Fix bug that prevented uploads to remotes using new-style chunking from resuming after the last successfully uploaded chunk.

"checkPresent baser" was wrong; the baser has a dummy checkPresent action
not the real one. So, to fix this, we need to call preparecheckpresent to
get a checkpresent action that can be used to check if chunks are present.

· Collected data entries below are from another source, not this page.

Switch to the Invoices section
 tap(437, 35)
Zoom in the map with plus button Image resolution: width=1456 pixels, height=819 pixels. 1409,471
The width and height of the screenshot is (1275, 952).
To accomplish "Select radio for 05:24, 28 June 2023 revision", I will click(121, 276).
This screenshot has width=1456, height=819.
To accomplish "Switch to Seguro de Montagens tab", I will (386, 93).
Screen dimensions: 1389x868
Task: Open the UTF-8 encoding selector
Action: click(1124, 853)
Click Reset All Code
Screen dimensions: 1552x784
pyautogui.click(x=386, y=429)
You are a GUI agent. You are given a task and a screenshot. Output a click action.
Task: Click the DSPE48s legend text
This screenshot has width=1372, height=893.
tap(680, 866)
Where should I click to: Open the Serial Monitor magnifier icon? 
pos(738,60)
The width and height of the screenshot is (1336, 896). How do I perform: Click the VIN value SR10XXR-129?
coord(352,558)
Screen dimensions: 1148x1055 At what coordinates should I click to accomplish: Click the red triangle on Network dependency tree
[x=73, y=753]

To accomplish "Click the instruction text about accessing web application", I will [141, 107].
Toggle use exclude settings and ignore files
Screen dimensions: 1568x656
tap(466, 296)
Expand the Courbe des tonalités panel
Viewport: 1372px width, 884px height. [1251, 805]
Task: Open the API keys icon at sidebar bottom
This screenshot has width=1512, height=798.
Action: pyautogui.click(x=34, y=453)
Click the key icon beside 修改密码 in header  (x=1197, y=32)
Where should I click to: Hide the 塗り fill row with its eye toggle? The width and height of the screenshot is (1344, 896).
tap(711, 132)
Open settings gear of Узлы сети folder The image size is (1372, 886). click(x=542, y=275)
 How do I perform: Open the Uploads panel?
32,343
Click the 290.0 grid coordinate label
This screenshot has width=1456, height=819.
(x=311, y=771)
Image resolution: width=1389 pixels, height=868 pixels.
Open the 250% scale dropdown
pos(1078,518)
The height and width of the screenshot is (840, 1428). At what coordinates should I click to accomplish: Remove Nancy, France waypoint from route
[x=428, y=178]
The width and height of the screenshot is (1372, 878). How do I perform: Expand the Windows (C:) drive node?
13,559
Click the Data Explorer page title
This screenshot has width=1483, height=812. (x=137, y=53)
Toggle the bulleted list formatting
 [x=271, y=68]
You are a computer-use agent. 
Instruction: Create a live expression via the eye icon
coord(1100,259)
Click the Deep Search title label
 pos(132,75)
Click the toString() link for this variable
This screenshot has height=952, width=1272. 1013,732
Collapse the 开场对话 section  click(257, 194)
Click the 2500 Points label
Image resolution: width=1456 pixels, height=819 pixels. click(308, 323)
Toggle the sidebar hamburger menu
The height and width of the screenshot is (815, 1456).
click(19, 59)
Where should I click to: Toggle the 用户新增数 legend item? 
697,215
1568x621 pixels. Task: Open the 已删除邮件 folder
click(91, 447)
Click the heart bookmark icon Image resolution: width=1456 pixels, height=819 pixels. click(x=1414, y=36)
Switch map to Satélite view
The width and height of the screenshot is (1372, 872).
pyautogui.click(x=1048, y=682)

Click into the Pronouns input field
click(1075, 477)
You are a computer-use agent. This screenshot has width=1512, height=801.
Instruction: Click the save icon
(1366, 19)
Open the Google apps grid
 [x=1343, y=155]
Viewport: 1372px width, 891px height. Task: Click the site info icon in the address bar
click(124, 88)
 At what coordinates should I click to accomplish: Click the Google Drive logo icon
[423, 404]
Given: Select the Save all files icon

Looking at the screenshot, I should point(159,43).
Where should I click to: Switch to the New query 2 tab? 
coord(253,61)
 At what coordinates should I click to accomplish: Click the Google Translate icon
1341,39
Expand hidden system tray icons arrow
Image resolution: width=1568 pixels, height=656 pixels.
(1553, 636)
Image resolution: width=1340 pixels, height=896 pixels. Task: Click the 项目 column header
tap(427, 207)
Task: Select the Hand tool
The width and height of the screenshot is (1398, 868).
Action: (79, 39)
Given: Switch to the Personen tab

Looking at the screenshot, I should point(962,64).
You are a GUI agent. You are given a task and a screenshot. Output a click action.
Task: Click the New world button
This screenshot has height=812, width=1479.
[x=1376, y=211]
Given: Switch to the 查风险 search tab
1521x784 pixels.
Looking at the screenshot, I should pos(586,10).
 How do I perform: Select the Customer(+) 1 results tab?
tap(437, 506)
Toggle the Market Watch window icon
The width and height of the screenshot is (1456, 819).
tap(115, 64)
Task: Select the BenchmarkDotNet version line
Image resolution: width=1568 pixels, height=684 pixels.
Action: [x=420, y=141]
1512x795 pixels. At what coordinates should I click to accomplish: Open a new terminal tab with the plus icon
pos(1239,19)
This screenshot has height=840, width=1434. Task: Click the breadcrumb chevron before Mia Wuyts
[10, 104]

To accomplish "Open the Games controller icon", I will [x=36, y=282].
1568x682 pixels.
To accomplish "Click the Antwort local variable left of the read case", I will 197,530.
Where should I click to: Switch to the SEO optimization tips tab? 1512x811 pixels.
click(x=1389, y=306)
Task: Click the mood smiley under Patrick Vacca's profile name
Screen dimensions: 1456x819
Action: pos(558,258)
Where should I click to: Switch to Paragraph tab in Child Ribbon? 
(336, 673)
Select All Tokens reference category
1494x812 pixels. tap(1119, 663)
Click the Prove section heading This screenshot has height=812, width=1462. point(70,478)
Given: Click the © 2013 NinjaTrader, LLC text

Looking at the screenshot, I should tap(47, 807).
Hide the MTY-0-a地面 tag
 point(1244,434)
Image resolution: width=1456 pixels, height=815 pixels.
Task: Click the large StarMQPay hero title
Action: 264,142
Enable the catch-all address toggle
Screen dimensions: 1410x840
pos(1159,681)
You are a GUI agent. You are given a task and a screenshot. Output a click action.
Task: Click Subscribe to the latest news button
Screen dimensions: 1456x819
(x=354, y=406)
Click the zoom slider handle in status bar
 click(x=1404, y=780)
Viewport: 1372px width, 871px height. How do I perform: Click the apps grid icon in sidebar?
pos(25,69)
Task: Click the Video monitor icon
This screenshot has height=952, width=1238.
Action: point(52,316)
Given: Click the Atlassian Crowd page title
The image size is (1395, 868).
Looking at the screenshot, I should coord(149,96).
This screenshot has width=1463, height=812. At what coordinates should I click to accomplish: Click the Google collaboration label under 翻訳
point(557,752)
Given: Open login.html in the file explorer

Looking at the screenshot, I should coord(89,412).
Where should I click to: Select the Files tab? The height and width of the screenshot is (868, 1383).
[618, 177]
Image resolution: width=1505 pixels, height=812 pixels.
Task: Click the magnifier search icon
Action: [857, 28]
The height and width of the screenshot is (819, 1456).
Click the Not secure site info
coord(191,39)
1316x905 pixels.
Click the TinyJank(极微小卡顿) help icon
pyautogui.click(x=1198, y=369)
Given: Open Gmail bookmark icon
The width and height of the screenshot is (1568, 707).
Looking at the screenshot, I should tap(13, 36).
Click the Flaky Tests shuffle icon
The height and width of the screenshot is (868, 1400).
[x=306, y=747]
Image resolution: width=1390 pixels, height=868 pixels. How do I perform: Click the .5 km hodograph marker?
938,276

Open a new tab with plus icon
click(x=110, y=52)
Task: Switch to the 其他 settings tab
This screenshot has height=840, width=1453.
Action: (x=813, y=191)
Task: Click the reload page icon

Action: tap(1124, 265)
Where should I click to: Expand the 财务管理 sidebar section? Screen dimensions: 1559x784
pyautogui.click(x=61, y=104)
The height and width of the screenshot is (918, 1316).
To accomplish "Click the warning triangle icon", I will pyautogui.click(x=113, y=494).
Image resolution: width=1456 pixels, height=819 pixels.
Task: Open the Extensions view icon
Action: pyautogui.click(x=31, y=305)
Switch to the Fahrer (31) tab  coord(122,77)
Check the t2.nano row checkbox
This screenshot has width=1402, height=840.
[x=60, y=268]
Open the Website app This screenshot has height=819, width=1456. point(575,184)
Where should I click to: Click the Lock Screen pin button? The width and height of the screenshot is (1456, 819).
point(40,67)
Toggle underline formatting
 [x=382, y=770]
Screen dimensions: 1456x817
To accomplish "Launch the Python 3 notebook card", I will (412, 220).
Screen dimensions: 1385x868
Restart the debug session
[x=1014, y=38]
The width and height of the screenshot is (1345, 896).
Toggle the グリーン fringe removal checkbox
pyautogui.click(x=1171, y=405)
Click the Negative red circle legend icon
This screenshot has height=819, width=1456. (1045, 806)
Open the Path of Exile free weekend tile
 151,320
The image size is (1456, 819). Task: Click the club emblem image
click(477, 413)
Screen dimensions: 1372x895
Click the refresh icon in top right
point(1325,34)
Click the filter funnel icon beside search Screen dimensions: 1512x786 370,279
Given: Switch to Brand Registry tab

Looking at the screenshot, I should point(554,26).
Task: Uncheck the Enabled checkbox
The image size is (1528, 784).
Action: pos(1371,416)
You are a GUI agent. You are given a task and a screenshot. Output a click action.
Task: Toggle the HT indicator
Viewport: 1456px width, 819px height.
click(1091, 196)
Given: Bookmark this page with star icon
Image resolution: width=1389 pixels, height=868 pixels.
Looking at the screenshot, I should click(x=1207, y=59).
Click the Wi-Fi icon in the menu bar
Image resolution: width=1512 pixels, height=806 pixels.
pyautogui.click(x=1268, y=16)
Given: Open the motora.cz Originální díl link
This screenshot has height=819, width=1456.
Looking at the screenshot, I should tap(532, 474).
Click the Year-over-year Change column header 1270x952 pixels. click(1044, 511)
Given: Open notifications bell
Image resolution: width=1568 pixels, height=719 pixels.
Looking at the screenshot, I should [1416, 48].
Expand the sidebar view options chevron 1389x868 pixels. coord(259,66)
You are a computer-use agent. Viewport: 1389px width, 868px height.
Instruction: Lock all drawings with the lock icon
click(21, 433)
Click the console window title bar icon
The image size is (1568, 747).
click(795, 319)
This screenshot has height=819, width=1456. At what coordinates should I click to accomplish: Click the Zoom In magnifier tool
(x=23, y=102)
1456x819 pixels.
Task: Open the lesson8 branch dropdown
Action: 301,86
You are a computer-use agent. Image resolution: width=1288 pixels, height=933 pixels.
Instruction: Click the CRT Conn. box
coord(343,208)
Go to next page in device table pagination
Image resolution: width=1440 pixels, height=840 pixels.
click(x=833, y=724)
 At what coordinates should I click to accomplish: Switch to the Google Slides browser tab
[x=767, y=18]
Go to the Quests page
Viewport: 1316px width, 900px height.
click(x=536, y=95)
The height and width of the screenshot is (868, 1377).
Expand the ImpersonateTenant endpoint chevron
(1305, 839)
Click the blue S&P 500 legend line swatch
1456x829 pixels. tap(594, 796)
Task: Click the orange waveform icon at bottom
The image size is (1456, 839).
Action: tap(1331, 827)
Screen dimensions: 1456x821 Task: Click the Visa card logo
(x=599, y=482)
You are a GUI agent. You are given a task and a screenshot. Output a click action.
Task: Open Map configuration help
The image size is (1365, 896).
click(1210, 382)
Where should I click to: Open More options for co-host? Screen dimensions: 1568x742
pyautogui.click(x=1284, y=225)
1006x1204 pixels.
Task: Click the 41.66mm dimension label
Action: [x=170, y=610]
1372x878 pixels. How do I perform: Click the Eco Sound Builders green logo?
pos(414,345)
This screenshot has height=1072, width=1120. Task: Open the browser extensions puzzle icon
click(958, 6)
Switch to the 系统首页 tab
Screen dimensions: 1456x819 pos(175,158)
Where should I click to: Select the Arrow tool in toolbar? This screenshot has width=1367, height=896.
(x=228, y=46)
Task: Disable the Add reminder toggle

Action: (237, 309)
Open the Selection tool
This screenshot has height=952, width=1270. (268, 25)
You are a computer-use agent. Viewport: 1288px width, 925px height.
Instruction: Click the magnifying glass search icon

Note that, for remotes like S3, this means that the preparer is run,
which opens a S3 handle, that will be used for each checkpresent of a
chunk. That's a good thing; if we're resuming an upload that's already many
chunks in, it'll reuse that same http connection for each chunk it checks.
Still, it's not a perfectly ideal thing, since this is a different http
connection that the one that will be used to upload chunks. It would be
nice to improve the API so that both use the same http connection.
This commit is contained in:
Joey Hess 2015-07-16 15:01:10 -04:00
parent 5de3b4d07a
commit afe6a53bca
3 changed files with 37 additions and 3 deletions

View file

@ -184,12 +184,14 @@ specialRemote' cfg c preparestorer prepareretriever prepareremover preparecheckp
-- chunk, then encrypt, then feed to the storer
storeKeyGen k f p enc = safely $ preparestorer k $ safely . go
where
go (Just storer) = sendAnnex k rollback $ \src ->
go (Just storer) = preparecheckpresent k $ safely . go' storer
go Nothing = return False
go' storer (Just checker) = sendAnnex k rollback $ \src ->
displayprogress p k f $ \p' ->
storeChunks (uuid baser) chunkconfig k src p'
(storechunk enc storer)
(checkPresent baser)
go Nothing = return False
checker
go' _ Nothing = return False
rollback = void $ removeKey encr k
storechunk Nothing storer k content p = storer k content p

2
debian/changelog vendored
View file

@ -3,6 +3,8 @@ git-annex (5.20150714) UNRELEASED; urgency=medium
* Improve bash completion code so that "git annex" will also tab
complete. However, git's bash completion script needs a patch,
which I've submitted, for this to work prefectly.
* Fix bug that prevented uploads to remotes using new-style chunking
from resuming after the last successfully uploaded chunk.
-- Joey Hess <id@joeyh.name> Thu, 16 Jul 2015 14:55:07 -0400

View file

@ -0,0 +1,30 @@
[[!comment format=mdwn
username="joey"
subject="""comment 4"""
date="2015-07-16T17:57:44Z"
content="""
This should have been filed as a bug report... I will move the thread to
bugs after posting this comment.
In your obfuscated log, it tries to HEAD GPGHMACSHA1--1111111111
and when that fails, it PUTs GPGHMACSHA1--2222222222. From this, we can
deduce that GPGHMACSHA1--1111111111 is not the first chunk, but is the full
non-chunked file, and GPGHMACSHA1--2222222222 is actually the first chunk.
For testing, I modifed the S3 remote to make file uploads succeed, but then
report to git-annex that they failed. So, git annex copy uploads the 1st
chunk and then fails, same as it was interrupted there. Repeating the copy,
I see the same thing; it HEADs the full key, does not HEAD the first chunk,
and so doesn't notice it was uploaded before, and so re-uploads the first
chunk.
The HEAD of the full key is just done for backwards compatability reasons.
The problem is that it's not checking if the current chunk it's gonna
upload is present in the remote. But, there is code in seekResume that
is supposed to do that very check: `tryNonAsync (checker k)`
Aha, the problem seems to be in the checkpresent action that's passed to
that. Looks like it's passing in a dummy checkpresent action.
I've fixed this in git, and now it resumes properly in my test case.
"""]]